Research substrate for Mochi MEP-45 (May 2026). A 12-file deep dive into ahead-of-time transpilation from Mochi to ISO C23: language surface, design philosophy, prior-art transpilers, runtime building blocks, codegen design, type-system lowering, C-target portability, dataset pipeline, streams and agents, build system, testing gates, and risks.
Background research for Mochi MEP-45: the deep-dive specification for the C-as-target AOT half of MEP-42. The transpiler takes compiler3 IR, lowers it to ISO C23 plus a thin libmochi.a runtime, and ships a statically-linked single-file native binary for every tier-1 triple (x86_64-linux-{gnu,musl}, aarch64-linux-{gnu,musl}, aarch64-darwin, x86_64-darwin, x86_64-windows-msvc, x86_64-windows-gnu, wasm32-wasi). The master correctness gate is byte-equal stdout from the produced binary versus vm3 on the entire fixture corpus.
Each file in this section pins down one piece of the lowering contract. The notes are first-principles design work, not summaries of the current implementation.
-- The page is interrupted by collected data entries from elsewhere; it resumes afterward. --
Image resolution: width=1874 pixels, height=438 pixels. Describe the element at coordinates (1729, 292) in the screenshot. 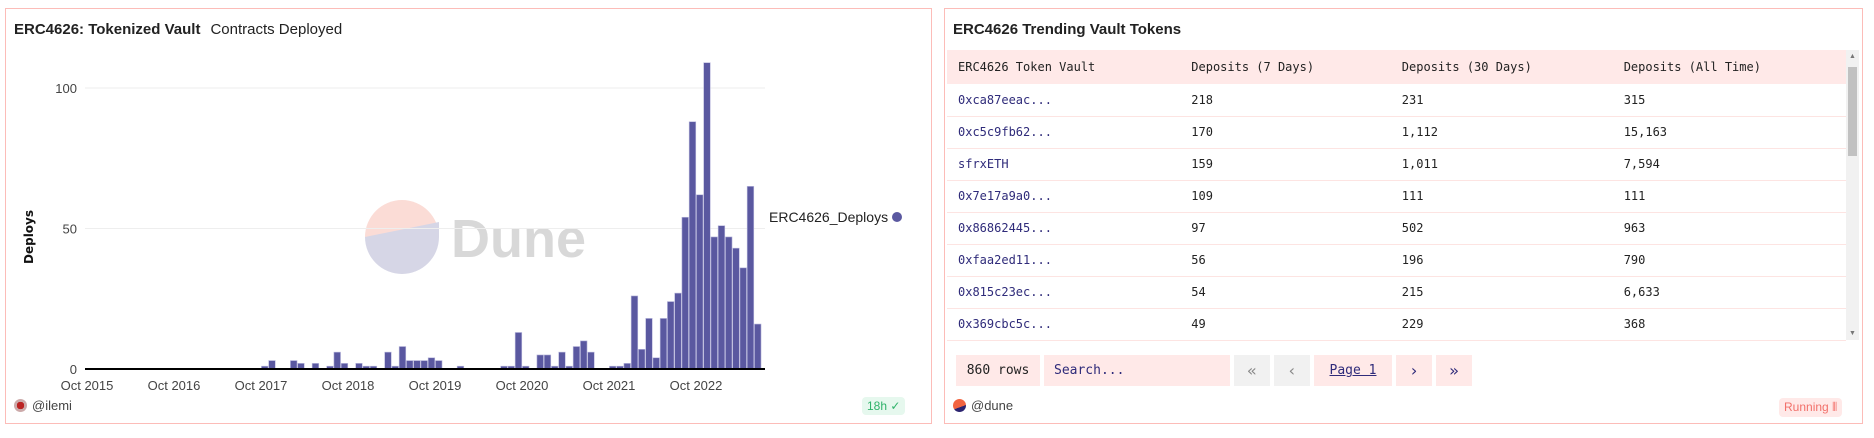

I see `table-cell: 6,633` at that location.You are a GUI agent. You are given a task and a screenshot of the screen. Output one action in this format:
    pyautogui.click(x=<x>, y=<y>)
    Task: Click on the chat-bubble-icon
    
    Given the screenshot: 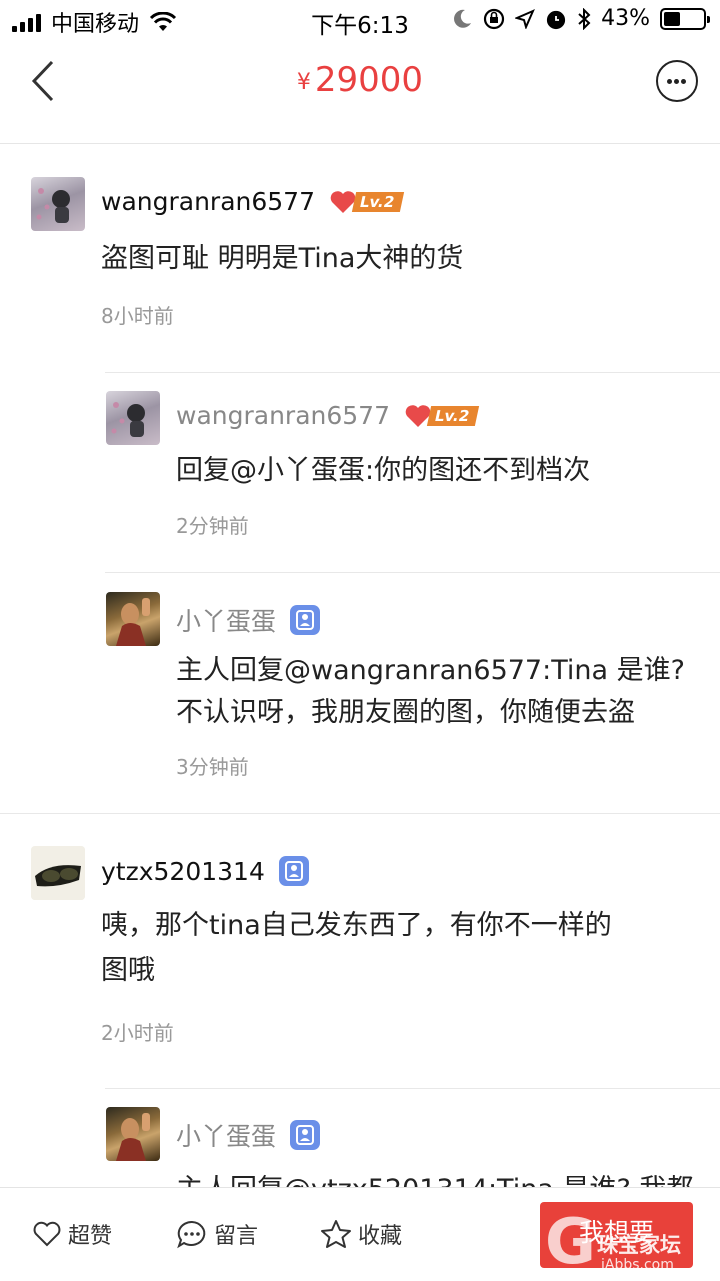 What is the action you would take?
    pyautogui.click(x=192, y=1234)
They were written ahead of code so the spec leads the build.
Files
- Language surface – every Mochi construct the codegen must lower, walked through one section per topic (value core, function core, collection core, ADT core, query DSL, stream/agent core, logic, AI/FFI, tests, modules, error model, concurrency).
- Design philosophy – the five guiding principles (spec-first, boring C, no ABI surprises, portability over performance, verifiable output) plus the runtime shape and a sample C output.
- Prior-art transpilers – Nim, Crystal, Vala, OCaml, Roc, Koka, MLton, Cosmopolitan, zig cc, Cython, ATS, MLton, Soufflé, plus 12 distilled lessons and a full sources list.
- Runtime building blocks – GC (BDWGC, MMTk, Perceus), allocator (mimalloc, scudo), coroutines (minicoro), I/O (libuv, libxev), strings (utf8proc, simdutf), hash tables (cwisstable), JSON/YAML/CSV, HTTP (libcurl), LLM, FFI.
- Codegen design – pipeline, name mangling, type lowering table, expression/statement lowering, setjmp/longjmp errors, Maranget pattern matching, modules, debug info.
- Type-system lowering – monomorphisation, records, sum types with niche optimisation, closures with fat pointer, strings with short-string optimisation, lists, Swiss-table maps, sets, time, errors.
- C target portability – C23 features used, compiler matrix (clang, gcc, msvc, zig cc, cosmocc, tcc), tier-1/2/3 targets, ABI per arch, libc matrix, sanitisers, reproducibility, hardening, style guide for emitted C.
- Dataset pipeline lowering – query DSL lowering with operator fusion, joins (inner, left, cross), group-by, order-by, distinct/union/intersect/except, arena allocation, load/save adapters.
- Streams and agents – stream/agent/mailbox lowering, M:N work-stealing scheduler over minicoro fibers, channels, shutdown protocol.
- Build system –
mochi buildcommand surface, cache layout (BLAKE3 content-addressed), cross-compile via bundled zig cc, APE via cosmocc, WASM via wasi-sdk, distribution, versioning. - Testing and CI gates – differential testing vs vm3, BG corpus, sanitiser matrix (ASan/UBSan/TSan/MSan/LeakSan), property tests, fuzzing, reproducibility check, 16 phased gates.
- Risks and alternatives – semantic, build, supply-chain, performance risks; explicit rejection of LLVM IR / WASM / Rust / JIT / C++ / Zig as primary; kill switches; comparable industrial precedent.
See also
- Native Code Emission – the parent research substrate for MEP-42, of which this is the C-AOT half. Pair with the copy-and-patch JIT notes there for the full picture.
- Memory Management – the MEP-41 substrate; the GC choice and capability story in note 04 and the hardening defaults in note 07 inherit from this.